Wednesday, November 16, 2016
A colleague yesterday sent me a link to a story about Speaker Ryan's plan to introduce cuts to Medicare (or eliminate it in its current form as we know it). (Of course, this was after the class where we had just finished covering Medicare). All I could think was, not again.... By not again, I meant here is another proposal heading to Congress to change (or eliminate) one of the entitlement programs. We've weathered the proposals to change Social Security (Remember the Commission appointed by President George W. Bush?). Now it's Medicare.
There is information on Speaker Ryan's website about his plan to change Medicare. A series of articles have popped up in the last few days as a result of his recent interview appearing on Fox.
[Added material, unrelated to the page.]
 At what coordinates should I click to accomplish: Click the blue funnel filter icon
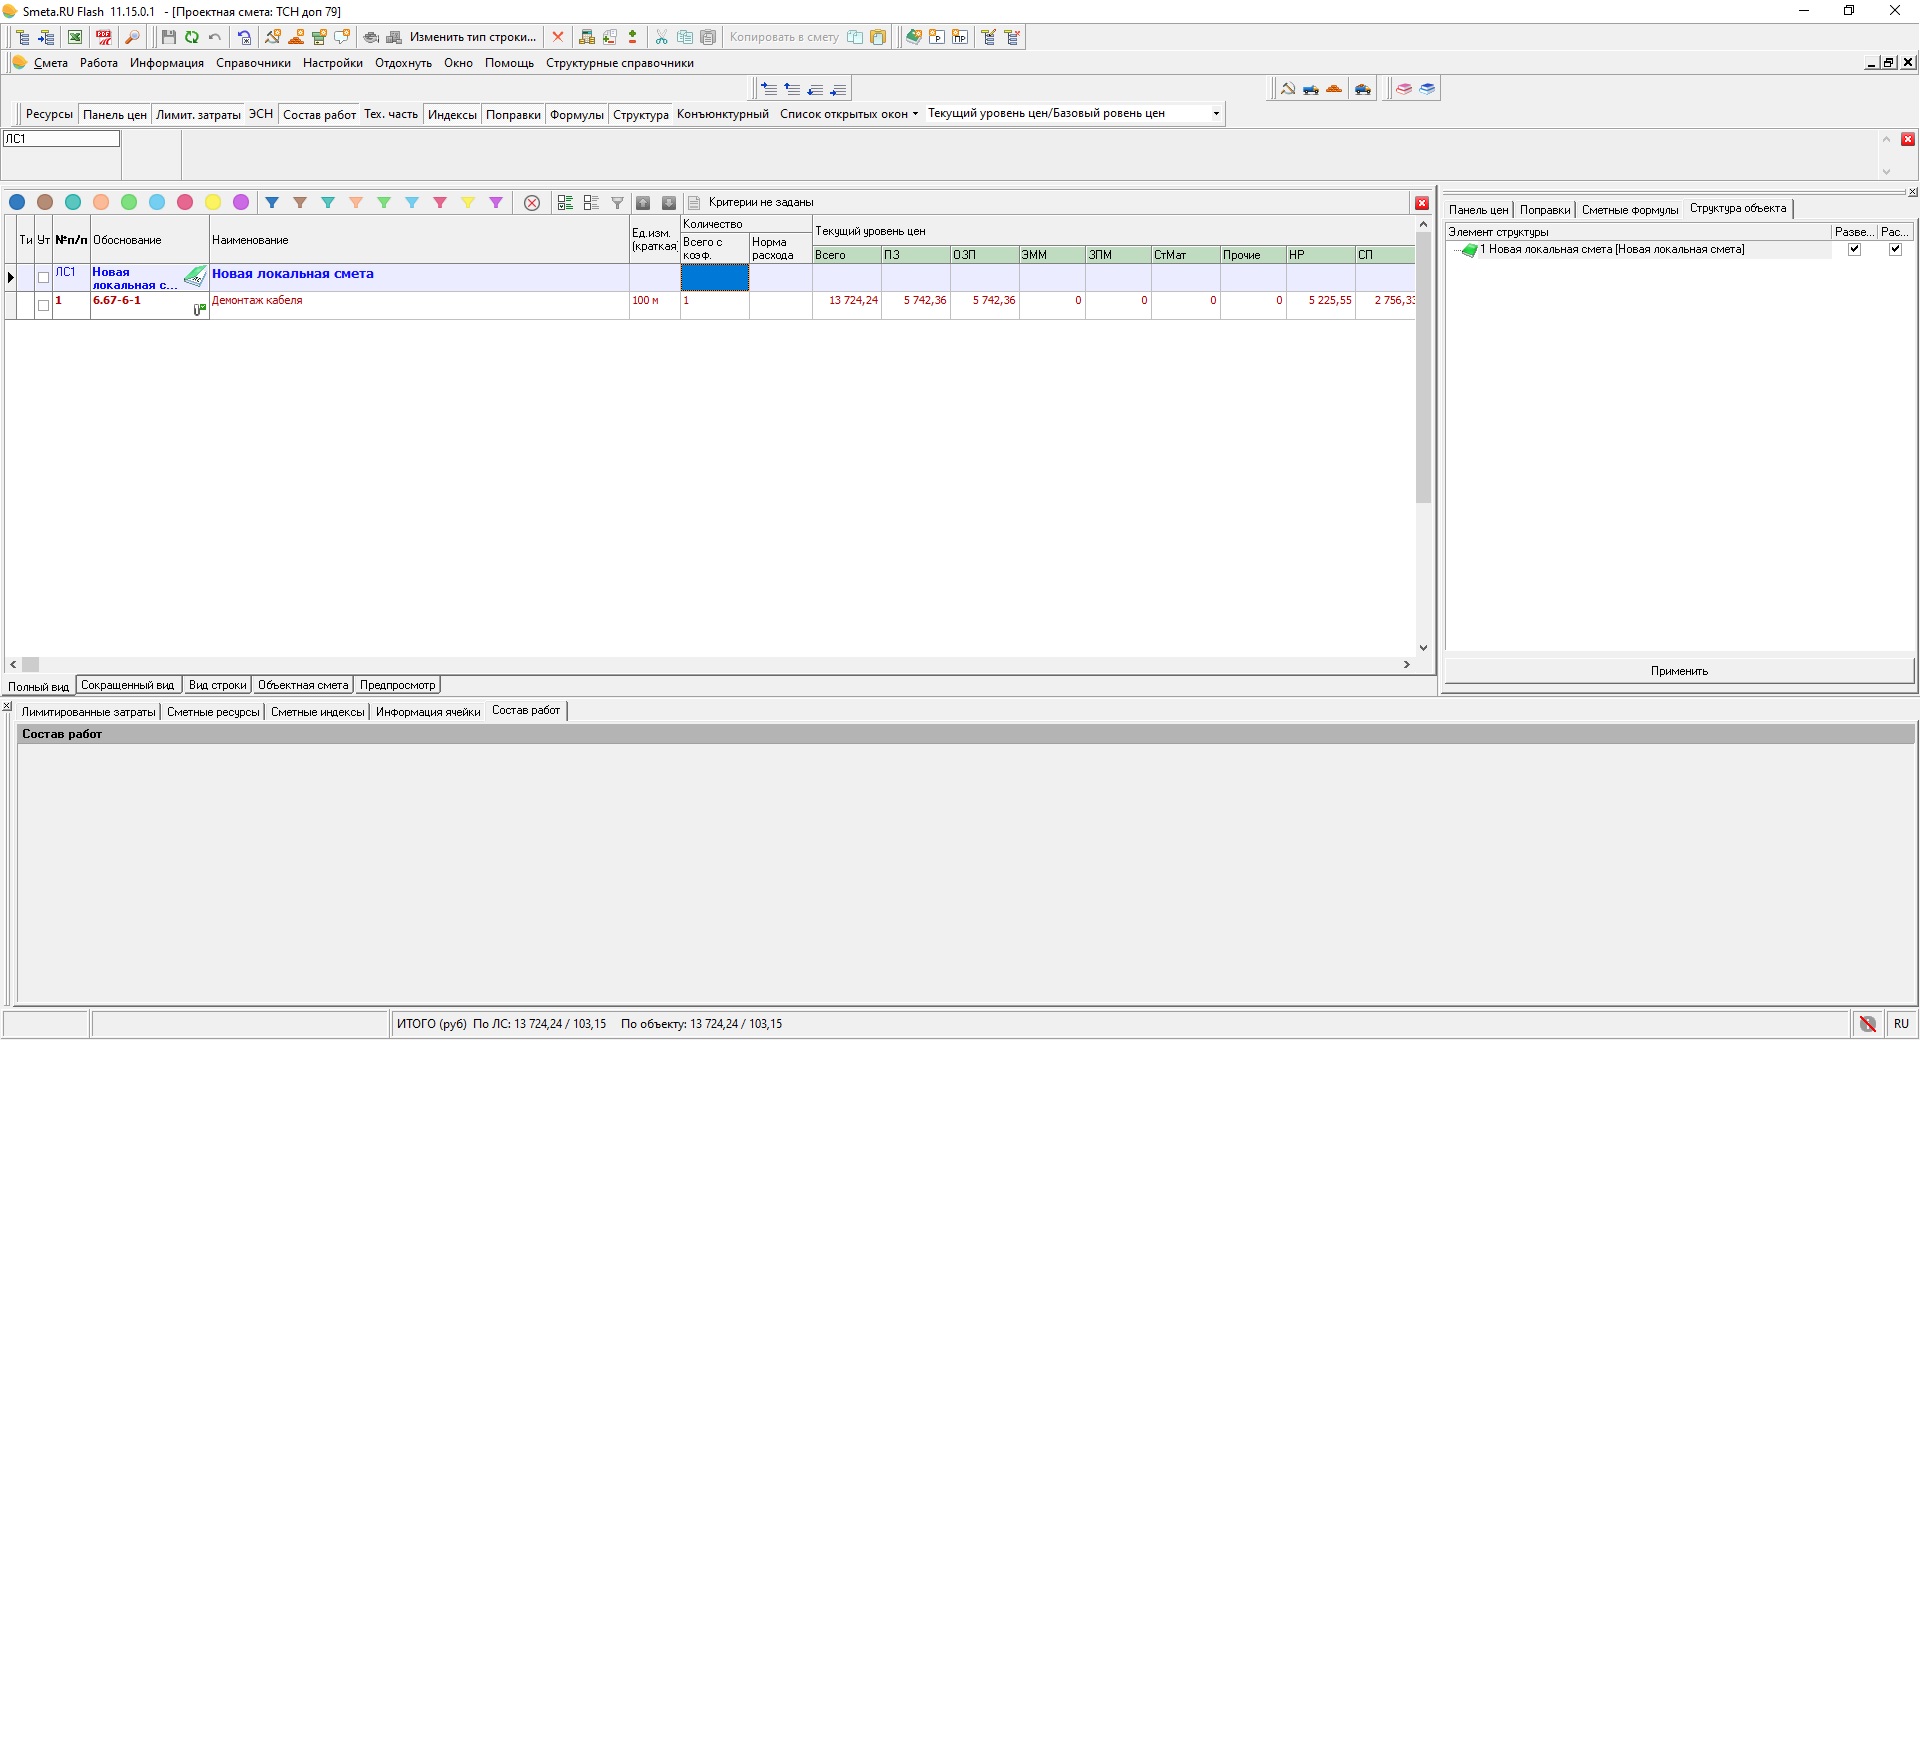(272, 202)

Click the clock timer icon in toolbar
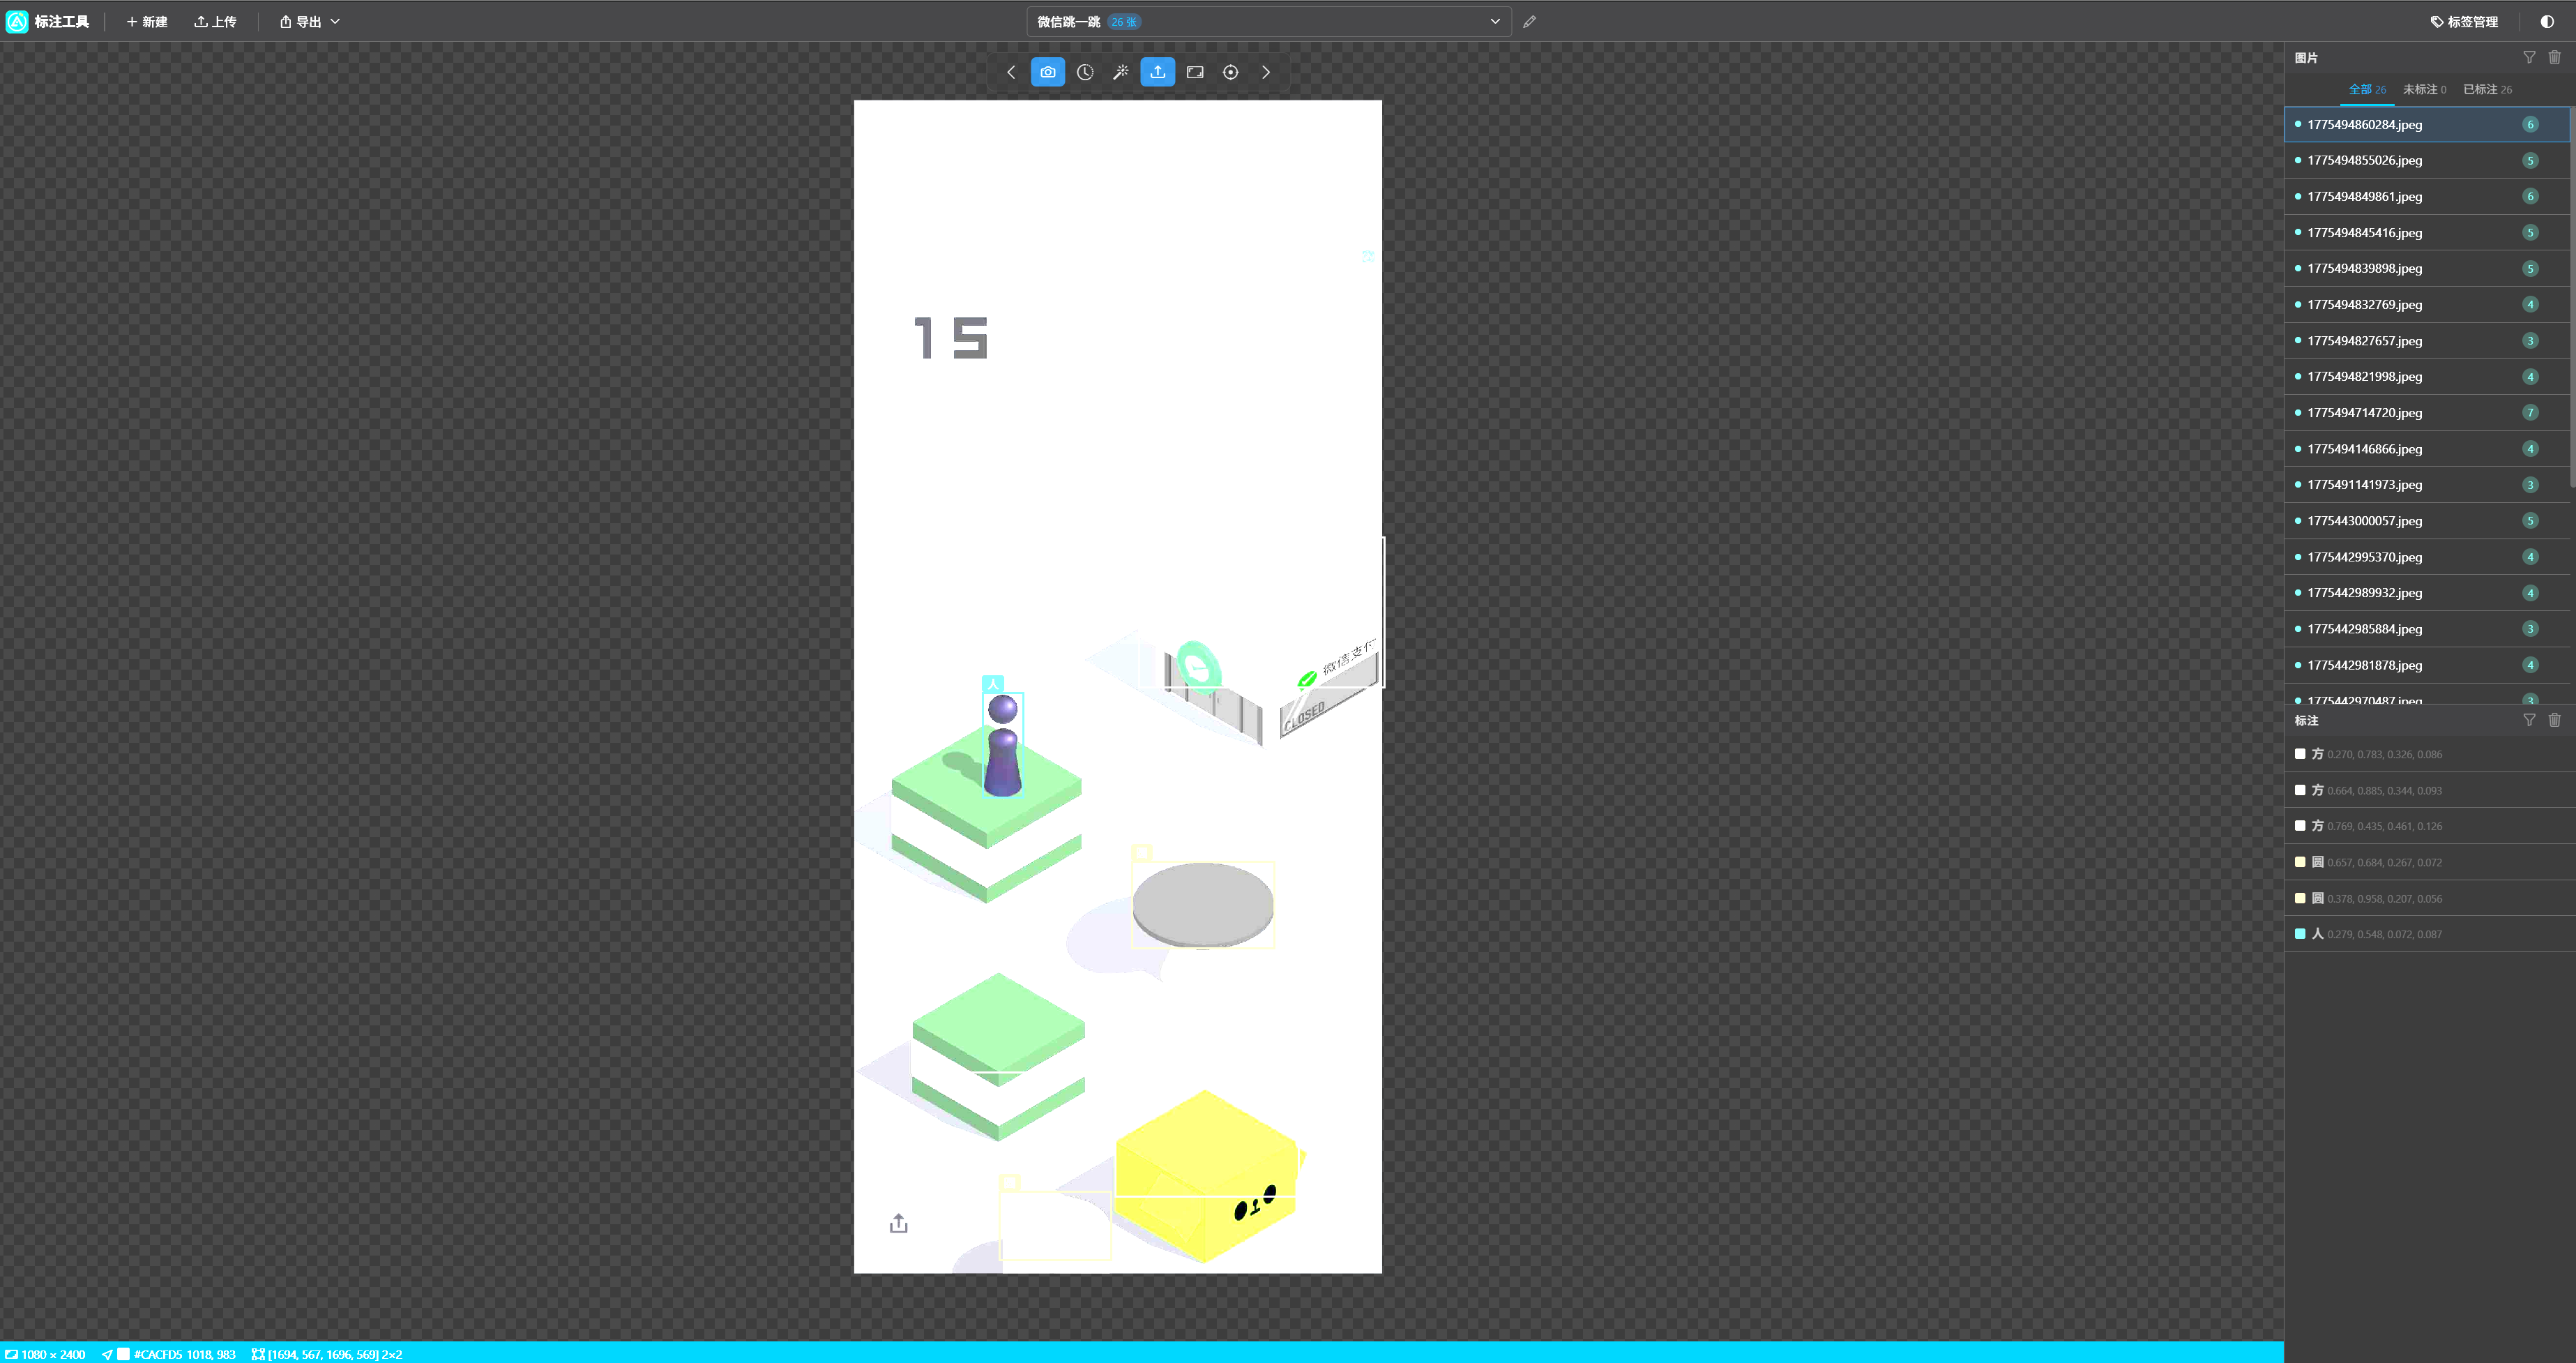1084,72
In Talking Points Memo, Ryan Plans to Phase Out Medicare in 2017, the transcript of the interview appears. Here's a quote:
What people don't realize is because of Obamacare, medicare is going broke, medicare is going to have price controls because of Obamacare, medicaid is in fiscal straits. You have to deal with those issues if you are going to repeal and replace obamacare. Medicare has serious problems [because of] Obamacare. Those are part of our plan.
The article describes his position as a phase-out of Medicare, although current beneficiaries keep Medicare.
Money magazine also ran an article, questioning the Speaker's assertion that Medicare is going broke. Is Medicare Really Going Broke, Like Paul Ryan Says?
Here’s the thing: Medicare is on an unsustainable spending path, but it’s not going broke. “The idea that we have a crisis is just nonsense,” says Dr. Robert Berenson, a fellow at the Urban Institute, a nonpartisan research organization, and formerly an official at the Centers for Medicare and Medicaid Services. And Obamacare is not the culprit for Medicare’s fiscal woes.
The article notes that his plan proposes
changes [that] generally fall under the terms “privatization,” or “premium support.” While it remains unclear exactly what this would look like, it may mean giving beneficiaries some sort of fixed dollar amount to buy their own private insurance as an alternative to, or even replacement for, original Medicare... Under this type of system, beneficiaries who choose the lowest-cost coverage will stretch their government subsidy the farthest—which ironically, is how Obamacare works today.
The Washington Post ran an article about it, focusing on whether this is an "opportunity" for the Democrats, Paul Ryan’s plan to phase out Medicare is just what Democrats need. The Washington Post article offers a sobering assessment
If Ryan gets his way, Medicare as a universal insurance program will cease to exist. It will be replaced by “premium support,” or vouchers which seniors will use to buy private insurance. If you can’t afford any of the available plans with what the voucher is worth, tough luck. The whole point is to transfer the expense from Medicare to the seniors themselves. Half a century after Medicare brought health security to America’s seniors, Republicans would snuff it out, leaving some unknown number without any coverage at all and breaking the fundamental promise the government made.
Serious bummer folks.
Monday, November 14, 2016
CMS announced the 2017 premiums on November 10, 2016. Since the 2017 SSA COLA is so low, the hold harmless provision will kick in for many. For the Part B premium, most will pay $109.00 because of the "hold harmless" while others will pay $134. The income adjusted part B premium for higher income beneficiaries starts at $187.50 and tops out at $428.60 for a single person. The 2017 annual Part B deductible will be $183.
The Part A inpatient hospital deductible for 2017 will be $1,316, and the SNF co-pay for days 21-100 will be $164.50 in 2017. More of the 2017 figures are available here.
Monday, November 7, 2016
A federal district court in Mississippi has entered an injunction prohibiting the CMS rule against pre-dispute arbitration from taking effect at the end of this month. According to a story on NPR, "[t]he reason for granting the injunction, the court explained in its order, is that it believes the new rule represents "incremental 'creep' of federal agency authority" — in this case the Centers for Medicare & Medicaid Services — 'beyond that envisioned by the U.S. Constitution.'"
The 40 page order is available here.